Rem acu tetugit Paul Prescod. IOW, He nailed the point, as he so often does. I think the idea of merging header and body into a single document is the single biggest flaw in SOAP. Yes, SOAP section 5 (the RPC datatyping section) was probably the largest overall mistake in SOAP's evoution (as even heavyweight SOAP boosters have started admitting now), but it is far less fundamenal than SOAP's monolithic design. I think the proper "fix" is to have XML in the HTTP payload as the message only, and the SOAPish headers to be moved as HTTP extension headers using XML external parsed entities in the values.


2003-03-15 22:29:12
go with that thought
Gee, I thought I was alone. When I first read the SOAP spec, I questioned its value. It was so thin, I wouldn't even call it a wrapper. I mean how did it help? Your metadata wasn't much smarter, and the content definition was left up in the air. What a waste of bandwidth. Then again, the commercial world (read: WS-I) does have its ulterior motives.

I think the open source should offer an alternative to SOAP that is more sensible. At least an approach that uses the specification as the key/door to data compatibility rather than a paper boat for expressing the whole enchilada.

2003-03-17 08:46:12
Re: Article and go with that thought
Disclaimer: I know next to nothing about SOAP and similar technologies.

With that in mind, replying to anonymous, is XML-RPC not the alternative to SOAP? From everything I've heard it is much easier to handle. On the other hand, that's all of two positive statements in favor. I've heard lots of grumbling about SOAP, though.

In reply to Uche, and correct my ignorance if I am in error, but part of the point of SOAP is that it doesn't run just over HTTP, even though SOAP over HTTP happens to be the most common implementation. Sending a single XML document could be (is it? I don't know) necessary to implementing SOAP over some other protocol. The other thing I noticed is that, if you send the SOAP header as a separate chunk that requires a response, then you effectively kill any possibility of building a non-blocking, asynchronous SOAP gizmo -- or at least make it much harder.

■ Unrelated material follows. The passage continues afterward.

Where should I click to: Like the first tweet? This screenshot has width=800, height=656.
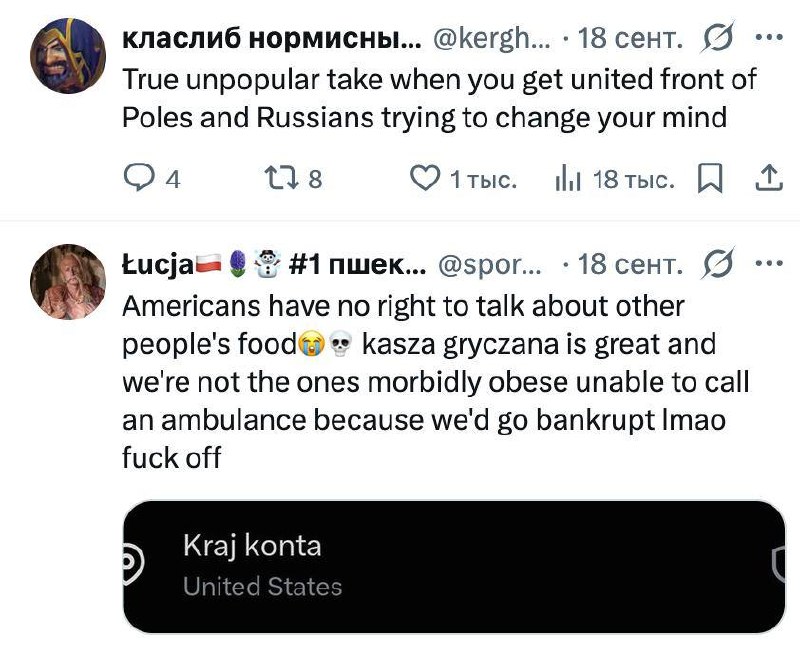point(463,179)
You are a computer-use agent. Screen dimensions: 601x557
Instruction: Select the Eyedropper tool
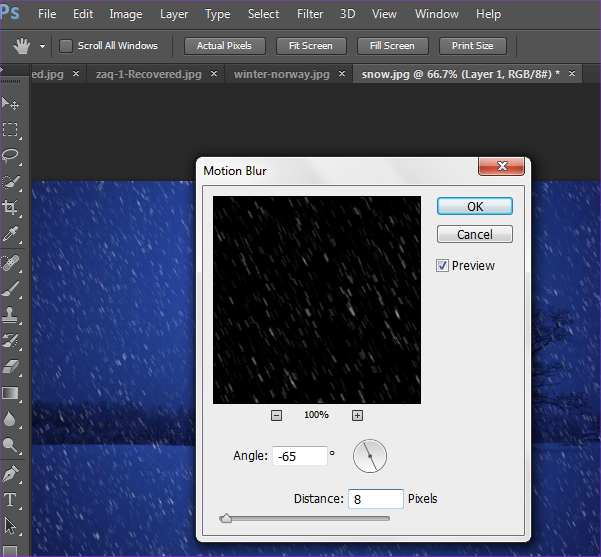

Not that I'm trying to defend SOAP's design, because I really don't know enough about it, but it looks to me like there are some aspects of the design that cater towards the "fringe" uses that wind up making it less optimal for what has become the common usage.

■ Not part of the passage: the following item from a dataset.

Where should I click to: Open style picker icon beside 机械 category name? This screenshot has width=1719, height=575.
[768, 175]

The people that use SOAP (hopefully) use it because it is a better fit for their technical needs. Other folks use CORBA, XML-RPC, or other non-standardized technologies such as Twisted's Perspective Broker -- anonymous, you may want to look into the latter.

Again, I apologize in advance for writing outside my area of knowledge, and invite corrections.

2003-03-18 11:57:20
Re: Article and go with that thought
You do know enough about these issues to have posted a thoughtful comment. Thanks.

True, SOAP supports more protocols than HTTP. However, it does not do so by magic. Ther are bindings for each protocol. And if one can write a SOAP binding for MIME, then one can just as easily write a Simple XML Payload Protocol (my ugly coinage) binding for MIME. In fact, any protocol that SOAP suppports could be supported with a simple protocol using pretty much the same mechanisms as SOAP, except with the elimination of the SOAP:Envelope, and the separation of the SOAP:Header elements into direct extensions of the host protocol.

I realy see no concrete reason why this can't b as flexible as SOAP, and from the XML processing POV, there re numerous reasons why it would be more flexible.


2003-09-02 00:18:18

While some of us were doing SOAP, Henrik and Paul Leach were trying to get HTTP-EF accepted (, which is more or less the SOAP header/extensibility model done is pure HTTP.